For decades, science fiction writers have imagined the future and offered their own visions of what marvels and perils humanity will end up unleashing on the world.
And whether their guesses were more educated than some thought or people were just inspired to bring their predictions to life, we can sometimes find that what they wrote about actually came true . And most bizarrely, it seems that the writers who were just trying to tell jokes about the future sometimes came the closest with their predictions.
Still, a lot of the serious predictions that tended to appear in major magazines from decades past now seem almost adorably quaint in how wrong they were. That said, nobody was laughing too hard once it was revealed that a Wired article from 1997 foresaw a lot of the problems we’re now facing.
Although the tech magazine’s July 1997 issue posited that we were at the start of a 25-year period of prosperity, it also identified some major issues that could hamstring that utopian vision.
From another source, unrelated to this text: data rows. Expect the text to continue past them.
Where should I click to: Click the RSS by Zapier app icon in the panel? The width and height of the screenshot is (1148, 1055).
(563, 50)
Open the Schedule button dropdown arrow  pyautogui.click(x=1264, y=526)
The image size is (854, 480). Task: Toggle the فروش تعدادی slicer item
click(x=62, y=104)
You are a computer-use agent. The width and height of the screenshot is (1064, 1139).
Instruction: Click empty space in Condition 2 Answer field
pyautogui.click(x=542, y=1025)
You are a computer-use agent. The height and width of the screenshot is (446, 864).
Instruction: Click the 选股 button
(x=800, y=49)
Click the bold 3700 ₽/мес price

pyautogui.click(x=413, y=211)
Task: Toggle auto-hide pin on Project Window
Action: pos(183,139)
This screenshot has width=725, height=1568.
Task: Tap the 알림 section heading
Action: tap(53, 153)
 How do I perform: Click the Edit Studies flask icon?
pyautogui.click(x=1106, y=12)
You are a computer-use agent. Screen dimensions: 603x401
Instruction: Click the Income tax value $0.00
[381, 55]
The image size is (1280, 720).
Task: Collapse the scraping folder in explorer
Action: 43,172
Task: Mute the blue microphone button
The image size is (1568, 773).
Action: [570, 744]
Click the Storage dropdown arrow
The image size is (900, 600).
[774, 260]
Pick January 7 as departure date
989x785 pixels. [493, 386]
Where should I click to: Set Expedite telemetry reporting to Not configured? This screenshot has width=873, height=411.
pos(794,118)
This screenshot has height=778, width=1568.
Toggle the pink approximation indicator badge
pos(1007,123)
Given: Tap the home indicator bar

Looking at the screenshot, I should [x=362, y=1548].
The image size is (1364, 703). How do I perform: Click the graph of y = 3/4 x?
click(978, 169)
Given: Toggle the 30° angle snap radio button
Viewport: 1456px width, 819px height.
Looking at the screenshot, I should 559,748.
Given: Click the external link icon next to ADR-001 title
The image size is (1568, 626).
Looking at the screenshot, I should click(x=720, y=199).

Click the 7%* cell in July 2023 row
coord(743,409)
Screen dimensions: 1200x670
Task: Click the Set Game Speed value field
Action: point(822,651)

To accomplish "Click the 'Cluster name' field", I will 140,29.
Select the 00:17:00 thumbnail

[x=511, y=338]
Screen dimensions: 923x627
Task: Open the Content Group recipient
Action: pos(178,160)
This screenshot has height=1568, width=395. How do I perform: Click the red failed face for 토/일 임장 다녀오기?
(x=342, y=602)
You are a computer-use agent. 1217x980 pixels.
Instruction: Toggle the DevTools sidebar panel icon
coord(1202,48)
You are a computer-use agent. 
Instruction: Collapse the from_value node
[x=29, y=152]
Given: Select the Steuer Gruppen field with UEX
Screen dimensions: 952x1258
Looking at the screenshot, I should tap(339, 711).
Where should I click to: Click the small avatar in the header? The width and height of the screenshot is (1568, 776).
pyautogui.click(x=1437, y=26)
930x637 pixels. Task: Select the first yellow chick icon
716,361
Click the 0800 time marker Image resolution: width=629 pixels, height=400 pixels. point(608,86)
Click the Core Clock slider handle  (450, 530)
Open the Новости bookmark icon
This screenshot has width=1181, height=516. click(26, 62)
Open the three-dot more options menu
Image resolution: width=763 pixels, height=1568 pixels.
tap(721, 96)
And as people on Twitter recently discovered, the unfortunate truth seems to be that Wired was a lot more accurate about what could go wrong than what would go right.
For instance, the article predicted that tensions between the U.S. and China would escalate to the point of a Cold War while Russia would retreat into a quasi-authoritarian nationalistic policy that threatens the rest of Europe.
It may be overstating things to say America is in a Cold War with China and you might say Russia’s influence reached further than Europe, but it’s a little too close to being right.
And unfortunately, one of the magazine’s most important predictions came true sooner than any of us expected.

As one item on this list of boom-killers stated, “Major rise in crime and terrorism forces the world to pull back in fear. People who constantly feel they could be blown up or ripped off not in the mood to reach out or open up.”
Although crime rates have largely declined since the ’90s, that seems scarily accurate in predicting the effect that national tragedies like the destruction of the World Trade Center in 2001 and other terrorist attacks in Europe had on the world’s collective psyche.
And while another prediction fortunately overstates a more recent issue, the “Wired” staff in 1997 seemed to think we were due for the pandemic we now face.

They predicted that an “uncontrollable plague” that either comes from an influenza outbreak “or its equivalent” will spread like wildfire and claim the lives of over 200 million people.
And while that certainly seemed to describe how quickly COVID-19 spread, the one saving grace we have is that we’ve been able to prevent such a staggering death toll thus far.
And of course, even the most uncomfortably accurate predictions of the future’s woes can’t get everything right.
For instance, the Wired staff seemed to think that increases in pollution would accelerate cancer cases to the point that they would overwhelm unprepared medical systems.
But while COVID-19 has had that effect in various regions at different points in time, it seems we’re managing to avoid that specific fate, at least.
They also predicted that the technological advancements they were so excited about at the time could turn out to be “a bust” and bring none of the promised benefits to the economy and productivity.
To be fair, those advancements have certainly brought their own problems with them, but not quite what people expected.
Still, the further down this list you go, the easier it is to identify how many ways the magazine creepily called it right.

Granted, there was already a precedent for climate change and energy price concerns by the time that article was written.
Nonetheless, there is something chilling about the way it seemed to predict both Brexit and the phenomenon of people actively choosing not to move societal progress forward.
This definitely seems like one of those cases where people hate to be right.